I am building a star schema to act as the backend for an analytics app I am building. My query generator is building queries using a regular star-join pattern. A sample query is below, whereby a fact table is joined to two dimension tables and the dimension tables are filtered by constant values chosen by the end user.
I am using MySQL 5.5 and all tables are MyISAM.
In this problem, I am simply trying to pull the first N rows (in this case, the first 1 row)
EXPLAIN
SELECT fact_table.*
FROM
fact_table
INNER JOIN
dim1 ON (fact_table.dim1_key = dim1.pkey)
INNER JOIN
dim2 ON (fact_table.dim2_key = dim2.pkey)
WHERE
dim1.constant_value = 123
AND dim2.constant_value = 456
ORDER BY
measure1 ASC LIMIT 1
The explain output follows. Both the dimension keys resolve to constant values since there is a unique key applied to their value.
*************************** 1. row ***************************
id: 1
select_type: SIMPLE
table: dim1
type: const
possible_keys: PRIMARY,dim1_uk
key: dim1_uk
key_len: 8
ref: const
rows: 1
Extra: Using filesort
*************************** 2. row ***************************
id: 1
select_type: SIMPLE
table: dim2
type: const
possible_keys: PRIMARY,dim2_uk
key: dim2_uk
key_len: 8
ref: const
rows: 1
Extra:
*************************** 3. row ***************************
id: 1
select_type: SIMPLE
table: fact_table
type: ref
possible_keys: my_idx
key: my_idx
key_len: 16
ref: const,const
rows: 50010
Extra: Using where
And here is the index on the fact table:
show indexes from fact_table
*************************** 10. row ***************************
Table: fact_table
Non_unique: 1
Key_name: my_idx
Seq_in_index: 1
Column_name: dim1_key
Collation: A
Cardinality: 24
Sub_part: NULL
Packed: NULL
Null:
Index_type: BTREE
Comment:
Index_comment:
*************************** 11. row ***************************
Table: fact_table
Non_unique: 1
Key_name: my_idx
Seq_in_index: 2
Column_name: dim2_key
Collation: A
Cardinality: 70
Sub_part: NULL
Packed: NULL
Null:
Index_type: BTREE
Comment:
Index_comment:
*************************** 12. row ***************************
Table: fact_table
Non_unique: 1
Key_name: my_idx
Seq_in_index: 3
Column_name: measure1
Collation: A
Cardinality: 5643
Sub_part: NULL
Packed: NULL
Null:
Index_type: BTREE
Comment:
Index_comment:
When profiling this query, I see the query spends the majority of its time performing a filesort operation "sorting result". My question is, even when using the correct index, why can't this query simply pull out the first value without doing a sort?

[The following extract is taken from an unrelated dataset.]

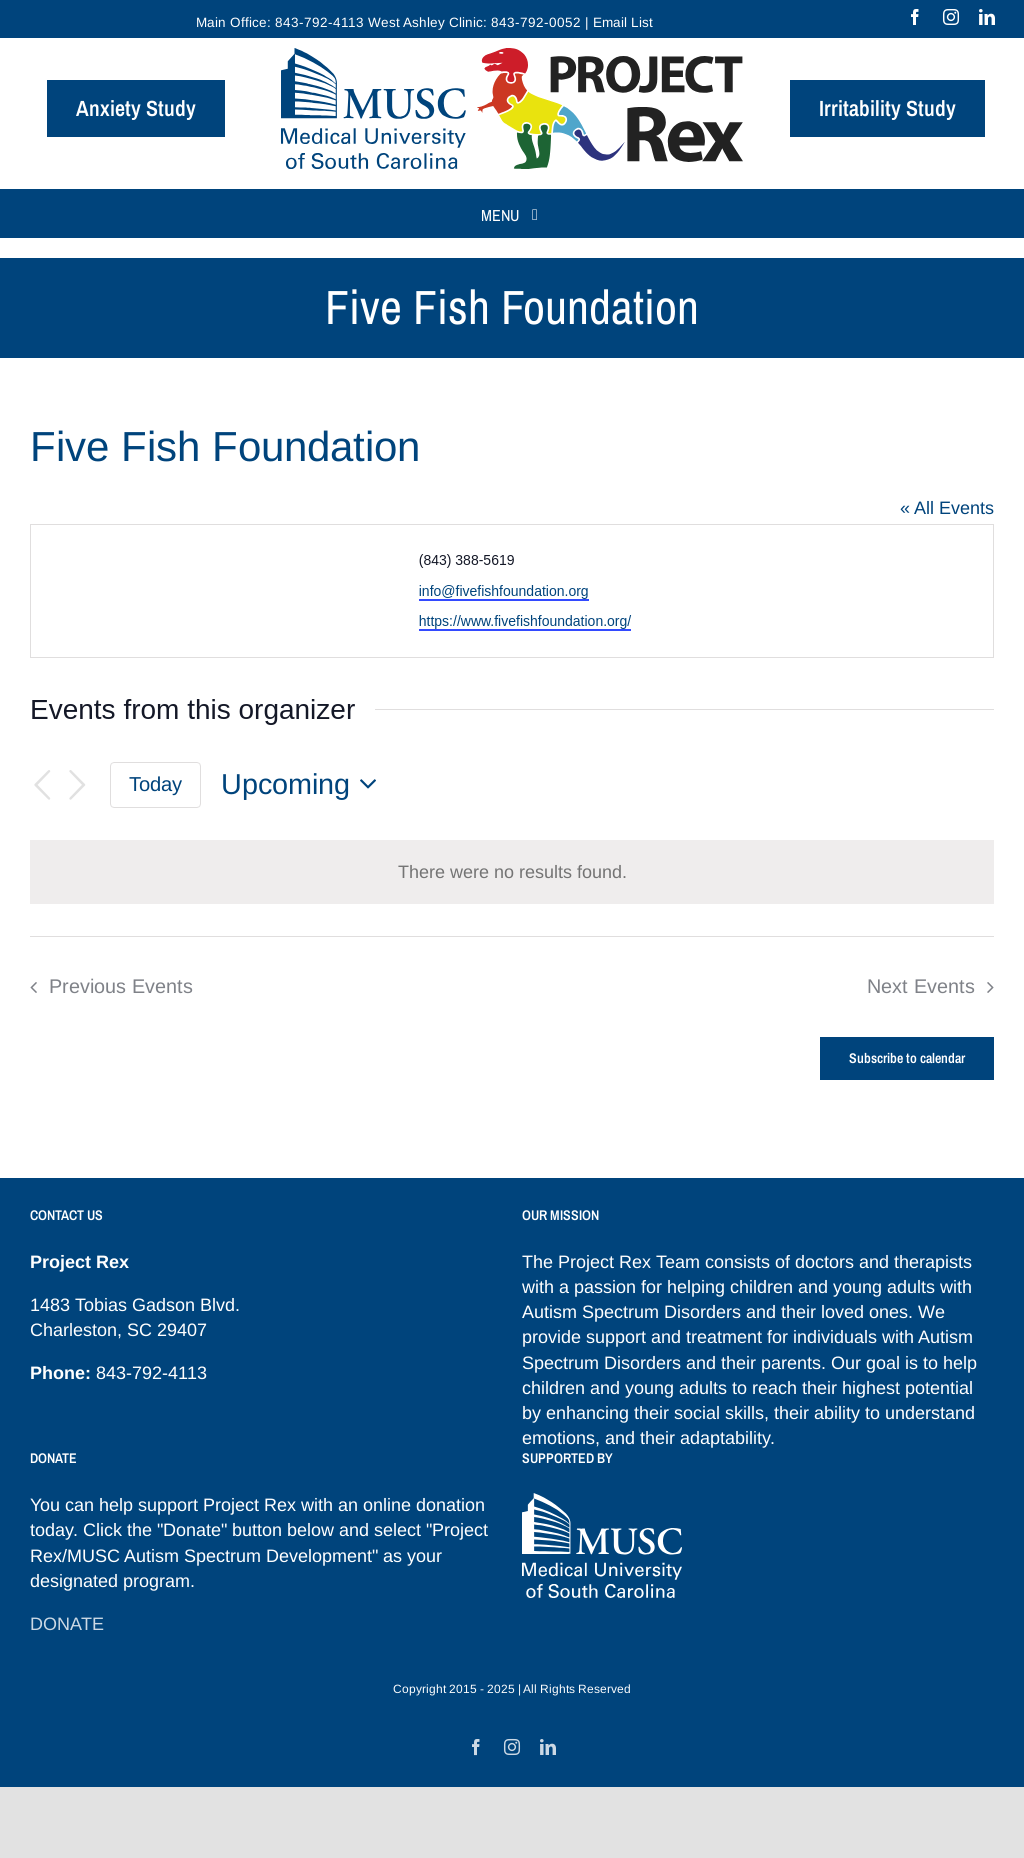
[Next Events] (78, 785)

The my_idx is already sorted on the right column and the two columns appearing first in the index resolve as constants, as shown in the plan.

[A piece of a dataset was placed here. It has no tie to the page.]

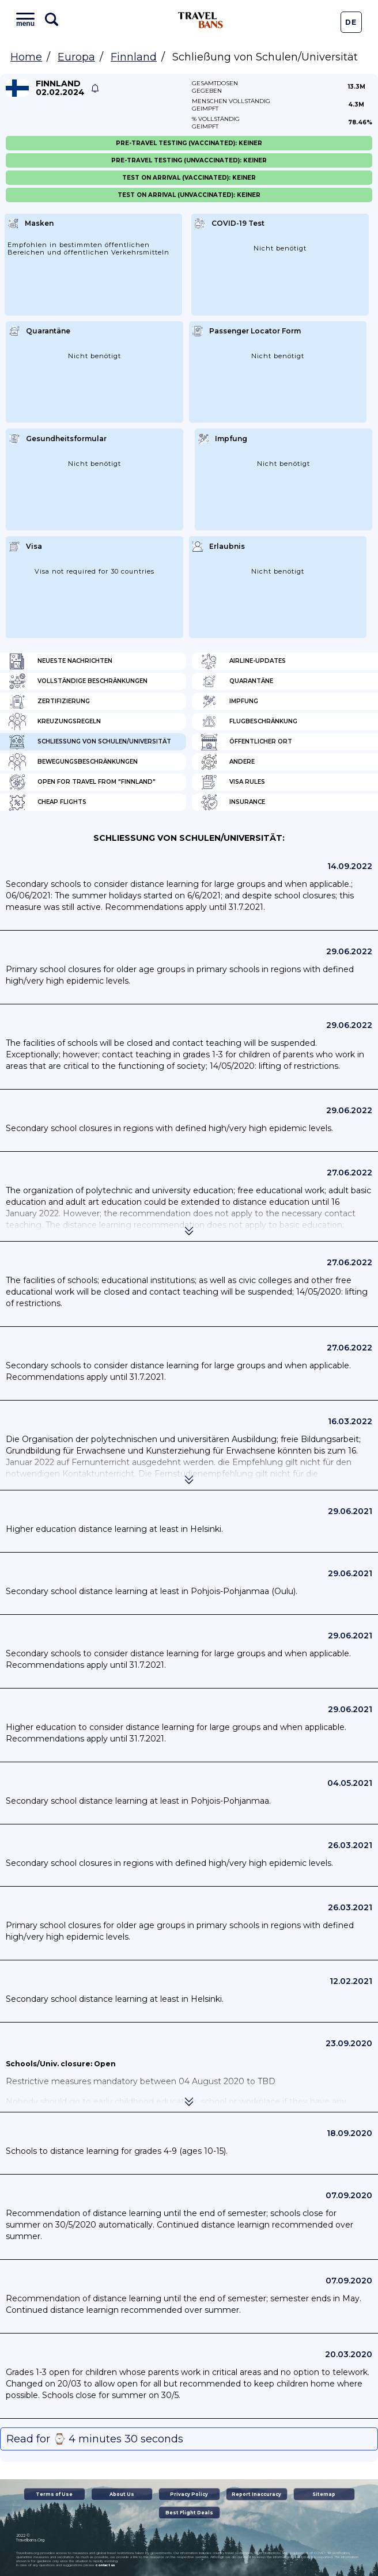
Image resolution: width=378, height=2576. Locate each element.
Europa (76, 57)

If I rewrite the query, as follows, I am able to get the plan I want, with no file sorting.
SELECT fact_table.*
FROM
fact_table
WHERE
dim1_key = (select pkey from dim1 where constant_value = 123)
AND dim2_key = (select pkey from dim2 where constant_value = 456)
ORDER BY
measure1 ASC LIMIT 1
It would be expensive to change the tool generating these SQL commands so I would like to avoid this filesort even when the query is written in the original format.
My question is, why is MySQL opting to do a filesort even when the first keys on the index are constants (via an INNER JOIN) and the index is sorted in the right order? Is there a way around this?